Joe Biden et Janet Yellen, secrétaire d’Etat au Trésor, veulent remplir les caisses américaines et éviter le départ des grandes entreprises. Joe Biden et Janet Yellen, secrétaire d’Etat au Trésor, veulent remplir les caisses américaines et éviter le départ des grandes entreprises.
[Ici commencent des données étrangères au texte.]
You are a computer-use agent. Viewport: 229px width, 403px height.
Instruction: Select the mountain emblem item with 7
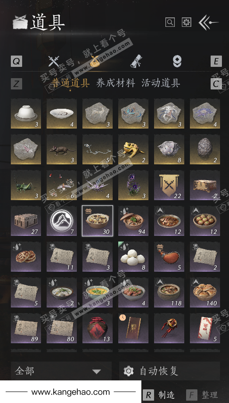[62, 221]
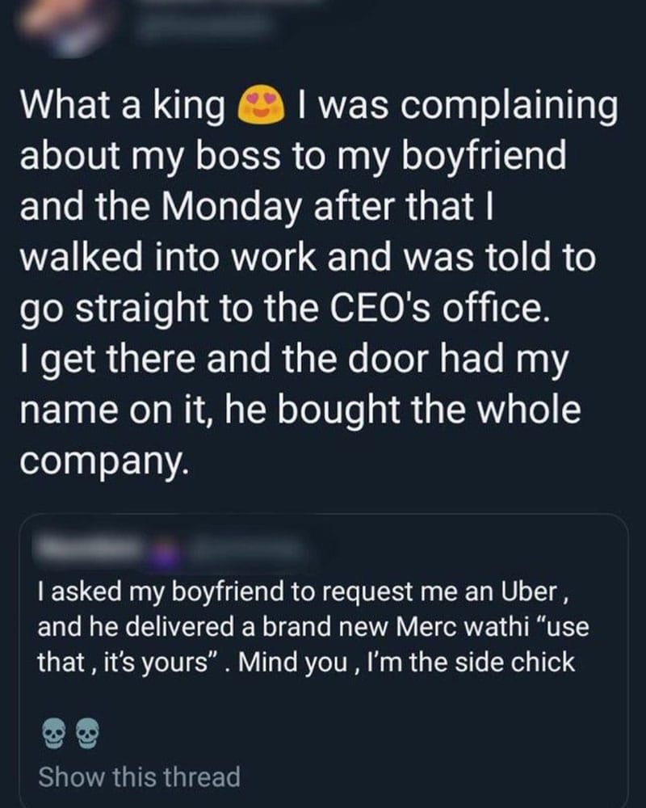The height and width of the screenshot is (808, 646).
Task: Click the second skull emoji
Action: coord(87,734)
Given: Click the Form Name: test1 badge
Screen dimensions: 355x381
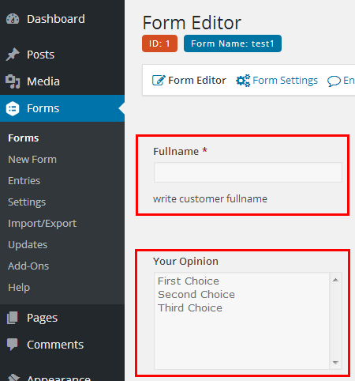Looking at the screenshot, I should point(233,43).
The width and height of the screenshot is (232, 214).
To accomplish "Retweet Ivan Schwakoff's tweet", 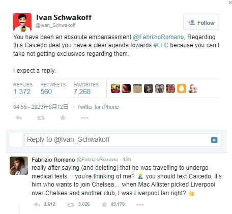I will tap(41, 118).
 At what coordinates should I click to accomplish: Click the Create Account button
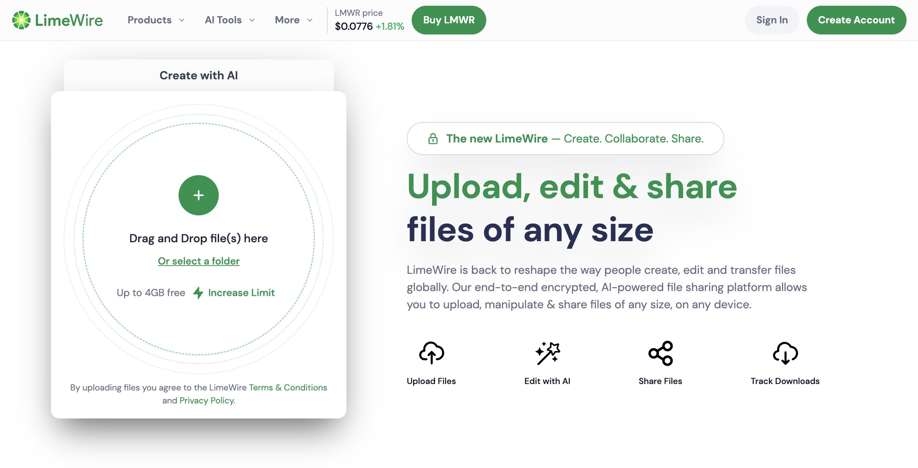click(856, 20)
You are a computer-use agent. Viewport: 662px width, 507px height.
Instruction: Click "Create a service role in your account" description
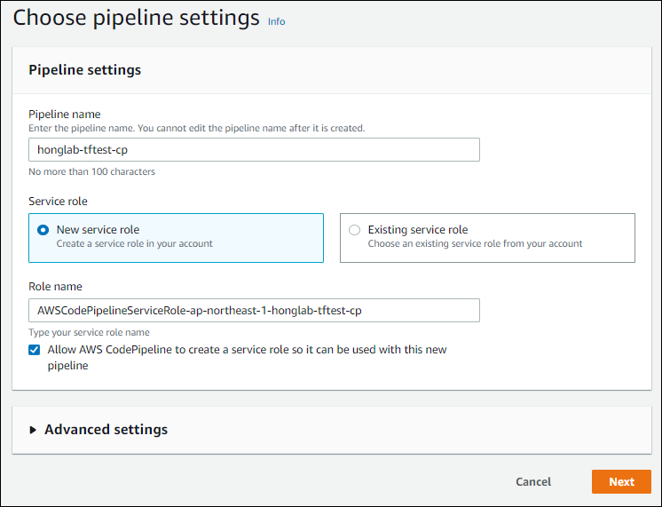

Les Etats-Unis proposent d’introduire un taux d’imposition des entreprises minimal harmonisé à l’échelle planétaire. D’abord formulée dans le cadre du G20, l’idée a été soumise à 135 pays.

QUOI DE NEUF?

L’implication des Etats-Unis. Car l’idée n’est pas nouvelle. Elle est sur la table de l’Organisation de coopération et de développement économiques (OCDE) depuis 2013 et l’après-crise des subprimes, lorsqu’il fallait remplir les caisses publiques pour relancer l’économie. Il s’agissait déjà, rappelle Le Temps, de «réformer la fiscalité des entreprises, qui profitaient visiblement des lacunes dans les lois nationales pour payer le moins d’impôts possible». Et de mettre fin à la concurrence fiscale entre des pays désireux d’attirer les multinationales.

POURQUOI MAINTENANT?

Les temps changent àWashington. A la Maison-Blanche depuis moins de trois mois, Joe Biden s’est offusqué du fait qu’une cinquantaine de sociétés parmi les plus riches n’ont pas payé d’impôts ces dernières années. Et le président américain a besoin d’argent pour financer son plan de lutte contre les effets de la crise sanitaire devisé à 1900 milliards de dollars. Il veut donc taxer davantage les entreprises. L’impôt pourrait passer de 21 à 28%. Si le monde entier faisait de même, «cela éviterait au pays d’être déserté par les entreprises, au profit de voisins plus généreux», souligne encore Le Temps.

ET LES GAFA?

Les Google, Apple, Facebook, Amazon et autres géants du net seraient concernés. Le projet, auquel le patron d’Amazon a d’ailleurs apporté son soutien, repose sur deux piliers: le taux minimal en est le premier, l’imposition des entreprises numériques le second. «Nous n’adopterons pas l’un sans l’autre», a dit Bruno LeMaire, ministre français des Finances cité par le Financial Times, selon qui le Royaume-Uni est sur la même longueur d’ondes.

QU’EN DISENT LES AUTRES?

La proposition américaine est bien accueillie en Europe. L’Italie la soutient. L’Allemagne espère trouver un accord cette année. Mais, plus que sur le principe, il faudra s’accorder sur un taux, que les Etats-Unis n’ont pas précisé. Sur boursier.com, on lit que les 12,5% appliqués par l’Irlande et défendus par la France auprès de l’OCDE seront difficiles à obtenir. Et le Guardian n’oublie pas que plusieurs territoires et dépendances du Royaume-Uni, dont Jersey et les îles Caïmans, ont des taux d’imposition très bas, voire nuls.

ET LA SUISSE?

Elle est d’avis que les éventuelles recommandations devront être «modérées », rapporte Le Temps. Car, ajoute la Luzerner Zeitung, un taux d’imposition minimal pourrait avoir des effets importants pour un pays siège de nombreuses multinationales. Selon la NZZ, la Suisse perdrait un atout face à ses concurrents, l’impôt sur le bénéfice des entreprises se situant actuellement en-dessous de 16% dans une majorité de cantons. Une centaine d’entreprises pourraient ainsi voir augmenter leurs impôts. En contrepartie, il faudrait leur proposer de nouveaux avantages pour les garder en Suisse. Cité par le quotidien alémanique, le ministre des Finances Ueli Maurer se veut toutefois rassurant: les projets en discussion restent «supportables ».